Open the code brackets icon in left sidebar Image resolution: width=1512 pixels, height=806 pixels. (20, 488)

---

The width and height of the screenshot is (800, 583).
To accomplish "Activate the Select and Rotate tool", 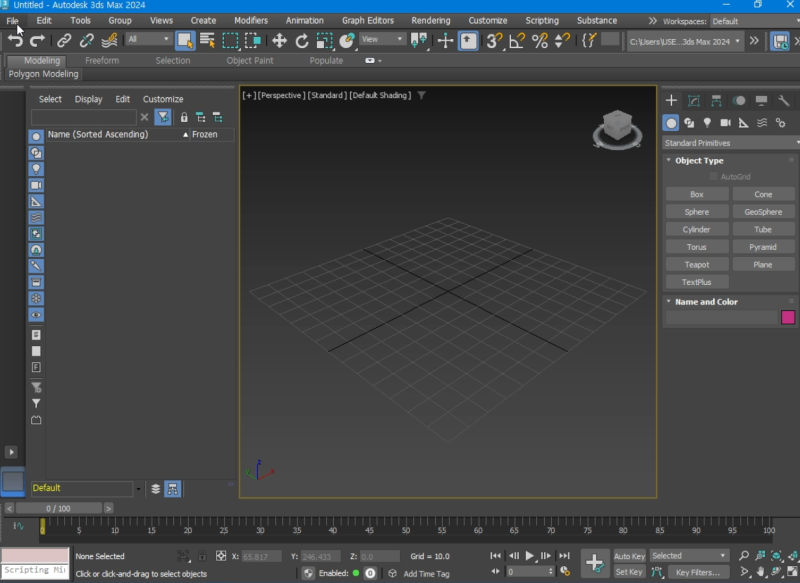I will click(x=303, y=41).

...

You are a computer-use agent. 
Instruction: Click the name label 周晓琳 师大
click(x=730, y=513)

#### [Exercise goal]
Print the material from the line holding "You are a computer-use agent." through the line holding "click(x=730, y=513)", inclusive, reproducing those lines verbatim.

#### [Result of this task]
You are a computer-use agent. 
Instruction: Click the name label 周晓琳 师大
click(x=730, y=513)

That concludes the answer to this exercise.